Die zweite Arbeit von Anja Schlamann war auf den ersten Blick witzig. Drei große Fotos, auf denen sie selbst als 3 verschiedene Männertypen vor passendem Hintergrund verkleidet war. Richtig spannend wurde diese Arbeit, als Frau Schlamann uns den Hintergrund dazu erzählte und uns auf die Zeitung (in Größe und Papierqualität von Tageszeitungen) auf dem Tisch aufmerksam machte. Ihr Bruder war schon im Babyalter verstorben und sie hatte nun fiktiv 3 mögliche Lebenswege entworfen, was aus ihrem Bruder vielleicht geworden wäre, wenn er nicht gestorben wäre. Zu jedem der fiktiven Lebenswege, Landwirt, Ingenieur, Verwaltungsbeamter (sie hatte sich hier an den anderen Familienmitgliedern orientiert, welche Lebenswege wahrscheinlich waren), hatte sie eine Fotodokumentation erstellt mit scheinbaren Schnappschüssen aus den jeweiligen Lebensalltagen. Die sahen wie echte Schnappschüsse aus, bis auf sie als verkleideter Mann auf vielen der Fotos (auf manchen waren auch nur Landschaftsausschnitte oder Gegenstände ohne Personen abgebildet). Sie wirkte auf den Fotos wie ein skurriler Fremdkörper, was den Bruch zwischen Real und Fiktion sehr anschaulich machte. Es gab auch noch jeweils einen Text zu jedem Lebenslauf in der fiktiven Fotodokumentation: wie lebt er, welche Hobbies hat er, wohin fährt er in Urlaub etc.

Zwei sehr spannende Arbeiten, Webseite von Anja Schlamann

Hanna A. Hovermann tat gut daran, uns direkt darauf hinzuweisen, dass wir ihre fast weißen mit extrem blassen wolkigen Farbflächen versehenen große Aquarelle, die wie Nachbilder wirkten, am besten mehrere Minuten lang anschauen sollten. Ohne diesen Hinweis wäre ich vermutlich mal wieder zu ungeduldig gewesen und zu schnell daran vorbei gehuscht. Die Assoziation “Nachbilder” erwies sich als gar nicht so verkehrt, nur dass es sich hier eher um “Vorbilder” handelte. Schaute man die Bilder lange an, veränderten sich die Farben, kamen in Bewegung, teils tauchten Strukturen auf, die gar nicht da waren und manchmal verschwand auch alles und man hatte den Eindruck, es wäre ein leeres weißes Blatt. Hier spielte die eigene Wahrnehmung – ausgelöst durch die Bilder – ein wenig verrückt. Ich war dann noch neugierig, wie sie solch feine Wolken mit Aquarellfarbe hinbekommt. Das war ein aufwendiger Prozess mit mehreren Schichten, für den sie lange experimentiert hatte. Auch die weniger blassen Aquarelle fand ich spannend, die eine Art gegenstandslose Atmosphäre vermittelten.

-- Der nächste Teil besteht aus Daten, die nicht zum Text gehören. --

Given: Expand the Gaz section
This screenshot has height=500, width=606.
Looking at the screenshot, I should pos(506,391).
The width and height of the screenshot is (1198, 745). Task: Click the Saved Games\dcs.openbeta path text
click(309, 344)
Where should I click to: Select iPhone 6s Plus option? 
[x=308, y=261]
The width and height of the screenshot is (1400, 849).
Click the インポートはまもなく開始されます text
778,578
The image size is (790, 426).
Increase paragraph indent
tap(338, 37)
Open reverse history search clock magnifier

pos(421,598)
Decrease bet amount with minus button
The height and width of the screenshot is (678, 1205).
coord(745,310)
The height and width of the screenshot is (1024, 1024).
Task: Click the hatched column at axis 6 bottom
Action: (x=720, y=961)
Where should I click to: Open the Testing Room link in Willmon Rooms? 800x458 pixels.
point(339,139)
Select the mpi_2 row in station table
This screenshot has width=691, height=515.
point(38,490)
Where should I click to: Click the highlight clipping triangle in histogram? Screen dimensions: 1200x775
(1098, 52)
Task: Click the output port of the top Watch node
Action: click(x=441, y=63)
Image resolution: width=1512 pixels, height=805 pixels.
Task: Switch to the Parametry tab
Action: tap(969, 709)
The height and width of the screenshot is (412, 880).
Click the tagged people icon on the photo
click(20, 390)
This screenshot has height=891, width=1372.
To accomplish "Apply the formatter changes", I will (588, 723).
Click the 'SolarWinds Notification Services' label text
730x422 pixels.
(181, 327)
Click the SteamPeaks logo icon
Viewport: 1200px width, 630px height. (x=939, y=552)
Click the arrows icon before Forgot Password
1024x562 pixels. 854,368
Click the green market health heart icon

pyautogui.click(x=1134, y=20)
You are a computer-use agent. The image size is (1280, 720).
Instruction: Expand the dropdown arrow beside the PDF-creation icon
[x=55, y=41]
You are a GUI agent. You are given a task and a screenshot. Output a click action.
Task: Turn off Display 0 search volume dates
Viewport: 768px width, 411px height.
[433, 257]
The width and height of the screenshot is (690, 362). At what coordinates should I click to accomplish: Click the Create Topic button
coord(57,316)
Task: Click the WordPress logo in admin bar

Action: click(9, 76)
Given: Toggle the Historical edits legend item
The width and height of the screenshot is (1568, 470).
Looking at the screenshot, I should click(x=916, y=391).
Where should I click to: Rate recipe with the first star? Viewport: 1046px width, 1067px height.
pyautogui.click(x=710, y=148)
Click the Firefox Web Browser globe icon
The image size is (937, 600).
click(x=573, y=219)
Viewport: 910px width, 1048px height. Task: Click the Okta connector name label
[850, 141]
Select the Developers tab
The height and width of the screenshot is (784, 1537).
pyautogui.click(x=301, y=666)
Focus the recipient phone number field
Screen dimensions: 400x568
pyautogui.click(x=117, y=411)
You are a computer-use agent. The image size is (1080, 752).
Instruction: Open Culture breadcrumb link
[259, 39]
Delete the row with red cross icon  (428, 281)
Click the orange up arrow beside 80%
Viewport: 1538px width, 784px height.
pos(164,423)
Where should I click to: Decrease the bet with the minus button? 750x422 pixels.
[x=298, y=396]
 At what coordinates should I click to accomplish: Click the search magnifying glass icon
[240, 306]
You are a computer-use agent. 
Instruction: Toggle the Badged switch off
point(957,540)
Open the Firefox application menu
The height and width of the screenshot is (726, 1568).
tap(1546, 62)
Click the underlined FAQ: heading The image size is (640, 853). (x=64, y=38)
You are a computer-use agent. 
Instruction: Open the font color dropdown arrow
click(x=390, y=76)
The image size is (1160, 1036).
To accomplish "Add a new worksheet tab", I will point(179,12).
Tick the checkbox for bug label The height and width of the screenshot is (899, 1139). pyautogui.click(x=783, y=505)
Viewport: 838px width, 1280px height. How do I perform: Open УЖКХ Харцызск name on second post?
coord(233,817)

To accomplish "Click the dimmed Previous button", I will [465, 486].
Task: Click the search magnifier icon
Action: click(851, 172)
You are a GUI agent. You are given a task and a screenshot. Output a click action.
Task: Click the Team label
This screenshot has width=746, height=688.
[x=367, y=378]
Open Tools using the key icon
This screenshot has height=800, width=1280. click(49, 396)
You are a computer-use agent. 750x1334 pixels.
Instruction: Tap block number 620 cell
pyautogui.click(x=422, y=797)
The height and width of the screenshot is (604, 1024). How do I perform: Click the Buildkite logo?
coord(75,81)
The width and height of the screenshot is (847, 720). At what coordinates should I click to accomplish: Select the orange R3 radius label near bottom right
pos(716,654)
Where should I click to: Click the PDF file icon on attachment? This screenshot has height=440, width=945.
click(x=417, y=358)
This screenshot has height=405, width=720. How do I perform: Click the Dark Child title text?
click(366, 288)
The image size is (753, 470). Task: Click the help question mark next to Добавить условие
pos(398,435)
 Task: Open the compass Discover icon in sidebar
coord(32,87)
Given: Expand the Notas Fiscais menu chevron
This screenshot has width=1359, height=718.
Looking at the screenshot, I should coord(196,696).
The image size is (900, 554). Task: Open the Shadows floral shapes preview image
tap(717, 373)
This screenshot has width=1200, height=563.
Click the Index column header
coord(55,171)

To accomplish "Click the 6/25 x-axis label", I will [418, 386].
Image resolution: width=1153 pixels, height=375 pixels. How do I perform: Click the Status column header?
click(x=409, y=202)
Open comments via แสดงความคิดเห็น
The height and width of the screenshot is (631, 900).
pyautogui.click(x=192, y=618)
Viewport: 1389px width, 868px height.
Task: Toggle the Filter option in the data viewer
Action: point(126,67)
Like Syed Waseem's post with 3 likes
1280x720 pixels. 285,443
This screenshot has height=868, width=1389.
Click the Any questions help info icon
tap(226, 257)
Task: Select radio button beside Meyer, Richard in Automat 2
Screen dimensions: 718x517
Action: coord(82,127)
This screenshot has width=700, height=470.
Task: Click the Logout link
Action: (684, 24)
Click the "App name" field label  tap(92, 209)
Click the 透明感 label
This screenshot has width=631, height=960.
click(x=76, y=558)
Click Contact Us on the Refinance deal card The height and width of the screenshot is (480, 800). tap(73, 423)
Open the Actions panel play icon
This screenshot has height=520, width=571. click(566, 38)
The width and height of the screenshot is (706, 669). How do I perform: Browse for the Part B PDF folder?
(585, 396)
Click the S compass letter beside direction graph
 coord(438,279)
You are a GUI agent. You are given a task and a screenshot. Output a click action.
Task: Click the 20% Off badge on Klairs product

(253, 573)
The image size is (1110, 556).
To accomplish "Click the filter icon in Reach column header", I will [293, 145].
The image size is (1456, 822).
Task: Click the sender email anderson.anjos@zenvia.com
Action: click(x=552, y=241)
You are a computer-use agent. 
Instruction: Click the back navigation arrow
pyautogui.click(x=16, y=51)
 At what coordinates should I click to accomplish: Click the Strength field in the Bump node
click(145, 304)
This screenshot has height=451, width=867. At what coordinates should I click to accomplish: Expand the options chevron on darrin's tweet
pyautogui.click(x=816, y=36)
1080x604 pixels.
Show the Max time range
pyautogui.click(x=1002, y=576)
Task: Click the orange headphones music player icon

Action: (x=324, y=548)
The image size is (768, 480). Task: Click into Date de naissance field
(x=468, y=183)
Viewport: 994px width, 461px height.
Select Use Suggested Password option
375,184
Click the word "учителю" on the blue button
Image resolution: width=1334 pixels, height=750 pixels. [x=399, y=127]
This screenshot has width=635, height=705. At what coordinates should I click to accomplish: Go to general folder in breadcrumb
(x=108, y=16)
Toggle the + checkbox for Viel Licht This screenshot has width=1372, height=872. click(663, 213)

Webseite von Hanna A. Hovermann

Mein Besuch hat mir einmal mehr gezeigt, mit welch unterschiedlichen Themen in sehr unterschiedlichen Prozessen Künstler*innen sich künstlerisch mit der Welt, dem Leben oder der menschlichen Wahrnehmung auseinandersetzen. Darüber hinaus wurde mir deutlich, wie erhellend und bereichernd es sein kann, wenn man sich nicht nur auf seine eigenen Assoziationen beim Betrachten von Kunstwerken stützt, sondern den Künstler*innen Fragen stellt und mit ihnen ins Gespräch kommt, um auch etwas zur Entstehungsgeschichte der Werke und ihren Kontext zu erfahren.